La diferencia de precios de los combustibles entre Argentina y Paraguay ya genera un cambio visible en la dinámica de frontera. Mientras en Posadas el litro de nafta súper ronda los 2.200 pesos, en ciudades como Encarnación puede conseguirse entre 1.400 y 1.650 pesos argentinos, según la empresa y el tipo de cambio. La brecha, que en algunos casos alcanza los 640 pesos por litro, comienza a incentivar a conductores argentinos a cruzar el río en busca de precios más convenientes.
Según pudo relevar Surtidores Latam, esta tendencia, que aún es incipiente, marca un giro respecto a los últimos años, cuando eran los vehículos extranjeros los que ingresaban masivamente al país para cargar combustible atraídos por la ventaja cambiaria.
Entre 2020 y 2023, Argentina se había convertido en un polo de atracción para automovilistas de países limítrofes, al punto de que algunas estaciones implementaron tarifas diferenciadas para vehículos con patente extranjera. Hoy, esa dinámica comienza a invertirse.
El fenómeno no se limita a la nafta, sino que también se replica en el gasoil en todas sus variantes. En el caso de la nafta premium, por ejemplo, llenar un tanque promedio de 50 litros puede costar hasta 124.400 pesos en Posadas, mientras que en Paraguay ese mismo volumen se ubica entre 85.300 y 100.150 pesos, configurando un ahorro significativo para los consumidores.

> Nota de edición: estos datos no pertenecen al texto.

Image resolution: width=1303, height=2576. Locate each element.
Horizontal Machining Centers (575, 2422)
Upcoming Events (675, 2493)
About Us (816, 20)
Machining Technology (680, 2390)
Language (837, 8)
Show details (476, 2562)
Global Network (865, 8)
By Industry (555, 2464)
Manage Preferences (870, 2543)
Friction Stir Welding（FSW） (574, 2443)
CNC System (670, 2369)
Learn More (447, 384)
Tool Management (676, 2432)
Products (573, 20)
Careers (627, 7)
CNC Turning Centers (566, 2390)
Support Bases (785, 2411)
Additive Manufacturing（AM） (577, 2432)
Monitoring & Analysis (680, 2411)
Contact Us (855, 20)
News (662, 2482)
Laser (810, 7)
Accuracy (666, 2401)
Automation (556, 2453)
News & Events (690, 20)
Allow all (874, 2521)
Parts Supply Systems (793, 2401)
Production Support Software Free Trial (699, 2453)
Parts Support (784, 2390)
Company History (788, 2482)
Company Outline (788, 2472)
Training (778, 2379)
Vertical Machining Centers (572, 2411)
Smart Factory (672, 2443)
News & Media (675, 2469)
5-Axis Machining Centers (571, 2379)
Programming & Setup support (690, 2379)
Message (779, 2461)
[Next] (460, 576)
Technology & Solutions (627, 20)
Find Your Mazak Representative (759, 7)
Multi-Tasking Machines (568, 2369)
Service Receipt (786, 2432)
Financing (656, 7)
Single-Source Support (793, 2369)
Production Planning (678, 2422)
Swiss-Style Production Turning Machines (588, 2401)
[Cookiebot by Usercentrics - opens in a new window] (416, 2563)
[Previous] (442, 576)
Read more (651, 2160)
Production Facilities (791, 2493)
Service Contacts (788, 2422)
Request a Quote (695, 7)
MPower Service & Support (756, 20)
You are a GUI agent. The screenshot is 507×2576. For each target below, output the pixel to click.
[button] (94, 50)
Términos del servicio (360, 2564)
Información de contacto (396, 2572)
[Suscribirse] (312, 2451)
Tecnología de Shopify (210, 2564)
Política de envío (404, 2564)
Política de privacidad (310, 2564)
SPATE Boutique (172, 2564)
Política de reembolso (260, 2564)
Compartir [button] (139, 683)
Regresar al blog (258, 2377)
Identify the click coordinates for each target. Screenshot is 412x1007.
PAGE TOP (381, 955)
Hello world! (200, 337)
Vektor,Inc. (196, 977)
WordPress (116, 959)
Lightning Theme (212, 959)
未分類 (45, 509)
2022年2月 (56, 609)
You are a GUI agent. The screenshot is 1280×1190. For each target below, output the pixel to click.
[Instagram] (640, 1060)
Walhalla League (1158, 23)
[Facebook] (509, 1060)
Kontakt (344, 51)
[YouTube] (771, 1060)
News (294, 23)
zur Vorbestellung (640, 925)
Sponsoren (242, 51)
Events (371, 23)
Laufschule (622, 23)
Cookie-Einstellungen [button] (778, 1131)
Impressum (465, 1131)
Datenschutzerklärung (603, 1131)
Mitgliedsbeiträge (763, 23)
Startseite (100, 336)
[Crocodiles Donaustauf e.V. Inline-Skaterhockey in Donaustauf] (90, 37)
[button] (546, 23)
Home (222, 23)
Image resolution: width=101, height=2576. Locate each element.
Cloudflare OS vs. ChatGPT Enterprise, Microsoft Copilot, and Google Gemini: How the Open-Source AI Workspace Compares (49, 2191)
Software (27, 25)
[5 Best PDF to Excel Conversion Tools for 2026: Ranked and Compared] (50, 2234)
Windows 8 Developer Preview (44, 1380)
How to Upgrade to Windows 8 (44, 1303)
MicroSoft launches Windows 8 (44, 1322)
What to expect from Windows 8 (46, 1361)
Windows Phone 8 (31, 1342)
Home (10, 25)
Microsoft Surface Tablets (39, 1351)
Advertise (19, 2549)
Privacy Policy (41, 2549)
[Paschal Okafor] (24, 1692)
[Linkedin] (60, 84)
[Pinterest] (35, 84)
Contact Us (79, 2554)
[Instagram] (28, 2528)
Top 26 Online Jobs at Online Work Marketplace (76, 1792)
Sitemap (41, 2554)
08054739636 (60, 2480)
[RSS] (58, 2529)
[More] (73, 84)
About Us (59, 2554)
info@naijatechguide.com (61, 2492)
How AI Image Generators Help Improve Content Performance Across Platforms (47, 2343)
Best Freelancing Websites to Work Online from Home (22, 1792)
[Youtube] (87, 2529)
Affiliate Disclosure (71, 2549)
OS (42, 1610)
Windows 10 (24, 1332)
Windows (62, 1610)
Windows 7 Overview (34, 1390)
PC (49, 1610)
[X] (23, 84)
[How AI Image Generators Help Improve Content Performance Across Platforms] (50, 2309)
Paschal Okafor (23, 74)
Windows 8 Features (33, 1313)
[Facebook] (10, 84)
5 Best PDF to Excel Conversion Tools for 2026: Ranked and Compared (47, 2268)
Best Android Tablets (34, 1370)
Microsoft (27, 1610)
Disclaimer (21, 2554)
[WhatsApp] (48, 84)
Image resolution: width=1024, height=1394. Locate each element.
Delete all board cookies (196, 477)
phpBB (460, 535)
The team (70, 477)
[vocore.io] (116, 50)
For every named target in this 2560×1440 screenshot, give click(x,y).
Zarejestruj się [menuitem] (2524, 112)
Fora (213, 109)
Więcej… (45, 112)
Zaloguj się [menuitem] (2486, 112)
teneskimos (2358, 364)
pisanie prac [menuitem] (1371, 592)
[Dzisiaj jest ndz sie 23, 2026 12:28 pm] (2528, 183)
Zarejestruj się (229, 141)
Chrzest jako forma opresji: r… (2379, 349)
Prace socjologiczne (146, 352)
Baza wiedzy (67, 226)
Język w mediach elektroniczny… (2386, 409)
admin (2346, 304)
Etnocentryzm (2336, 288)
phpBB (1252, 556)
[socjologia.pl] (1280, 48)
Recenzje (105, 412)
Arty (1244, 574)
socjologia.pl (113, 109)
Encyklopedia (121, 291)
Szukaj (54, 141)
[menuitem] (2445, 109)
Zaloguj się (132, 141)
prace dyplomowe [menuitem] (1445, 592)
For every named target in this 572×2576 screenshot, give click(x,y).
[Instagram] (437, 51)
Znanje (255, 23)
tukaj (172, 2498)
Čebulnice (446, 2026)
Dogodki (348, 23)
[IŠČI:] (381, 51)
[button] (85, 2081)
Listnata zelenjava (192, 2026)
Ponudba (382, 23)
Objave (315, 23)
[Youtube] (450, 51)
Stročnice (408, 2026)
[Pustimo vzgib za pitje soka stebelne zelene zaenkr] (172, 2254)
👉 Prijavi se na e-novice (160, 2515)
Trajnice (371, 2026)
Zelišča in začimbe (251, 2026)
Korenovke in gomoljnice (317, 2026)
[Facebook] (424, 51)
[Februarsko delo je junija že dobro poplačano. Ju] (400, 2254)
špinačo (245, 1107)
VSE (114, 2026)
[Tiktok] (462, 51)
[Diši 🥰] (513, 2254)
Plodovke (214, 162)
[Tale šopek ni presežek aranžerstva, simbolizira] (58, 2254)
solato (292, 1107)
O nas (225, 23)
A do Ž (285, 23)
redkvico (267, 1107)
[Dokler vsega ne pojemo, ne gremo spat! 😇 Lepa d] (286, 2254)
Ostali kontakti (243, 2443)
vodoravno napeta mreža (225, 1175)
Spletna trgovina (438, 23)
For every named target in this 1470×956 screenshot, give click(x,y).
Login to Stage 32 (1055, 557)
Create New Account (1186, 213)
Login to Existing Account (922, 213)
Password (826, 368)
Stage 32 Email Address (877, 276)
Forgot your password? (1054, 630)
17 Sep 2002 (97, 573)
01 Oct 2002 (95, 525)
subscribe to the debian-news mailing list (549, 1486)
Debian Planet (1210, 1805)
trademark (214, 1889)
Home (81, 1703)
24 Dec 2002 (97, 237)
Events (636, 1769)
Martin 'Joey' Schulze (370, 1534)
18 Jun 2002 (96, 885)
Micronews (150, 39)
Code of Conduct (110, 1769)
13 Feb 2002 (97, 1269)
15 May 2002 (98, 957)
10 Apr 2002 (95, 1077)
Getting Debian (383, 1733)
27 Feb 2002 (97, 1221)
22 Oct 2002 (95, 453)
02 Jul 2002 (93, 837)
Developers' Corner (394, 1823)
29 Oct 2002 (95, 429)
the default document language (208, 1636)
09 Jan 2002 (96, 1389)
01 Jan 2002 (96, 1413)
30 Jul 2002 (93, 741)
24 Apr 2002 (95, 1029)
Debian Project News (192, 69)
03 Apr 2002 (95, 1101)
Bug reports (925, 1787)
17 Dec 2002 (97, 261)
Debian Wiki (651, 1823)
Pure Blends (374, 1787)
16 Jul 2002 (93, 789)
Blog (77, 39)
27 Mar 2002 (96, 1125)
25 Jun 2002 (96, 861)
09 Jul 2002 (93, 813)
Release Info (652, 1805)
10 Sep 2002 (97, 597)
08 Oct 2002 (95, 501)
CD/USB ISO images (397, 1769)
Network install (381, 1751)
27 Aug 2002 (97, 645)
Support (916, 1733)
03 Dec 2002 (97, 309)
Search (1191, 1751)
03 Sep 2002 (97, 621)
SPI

Detrás de esta diferencia aparece, en primer lugar, la estructura impositiva. En Argentina, cerca del 45% del precio final de los combustibles está compuesto por tributos, entre ellos el IVA del 21%, el Impuesto a los Combustibles Líquidos, el Impuesto al Dióxido de Carbono, Ingresos Brutos y tasas municipales. En Paraguay, en cambio, la carga es considerablemente menor y se limita a un IVA del 10%, lo que impacta de manera directa en el valor en surtidor.
Desde el sector estacionero advierten que esta presión fiscal termina neutralizando incluso una ventaja estructural de Argentina, como es su capacidad de producción de petróleo y refinación, frente a un país como Paraguay que depende en gran medida de la importación de combustibles.
Por otro lado, mientras Paraguay abastece gran parte de su demanda a través del transporte fluvial, lo que reduce costos, provincias como Misiones enfrentan mayores costos de distribución terrestre. En términos concretos, el combustible puede terminar llegando más caro al nordeste argentino que a varias ciudades del país vecino.
Faruk Jalaf, presidente de la Cámara de Estaciones de Servicios y Afines del Nordeste Argentino, lo sintetizó con claridad al señalar que “en la provincia tenemos un combustible muy caro por la distancia. Paraguay tiene todo su flete por río. Además, los impuestos allá son menores”.
Asimismo, la reciente suba del petróleo, impulsada por la escalada del conflicto en Medio Oriente con foco en Irán, impactó en los valores mayoristas de toda la región. En Paraguay, ese efecto ya se reflejó en la inflación: los combustibles aumentaron más de 11% en marzo, trasladando el impacto a sectores como el transporte y el consumo masivo.
Sin embargo, incluso con estos incrementos, los precios finales en Paraguay continúan siendo más bajos que en Argentina, especialmente en zonas de frontera. Esta diferencia comienza a modificar hábitos de consumo y a generar preocupación en el sector estacionero misionero, en un contexto de retracción de la demanda.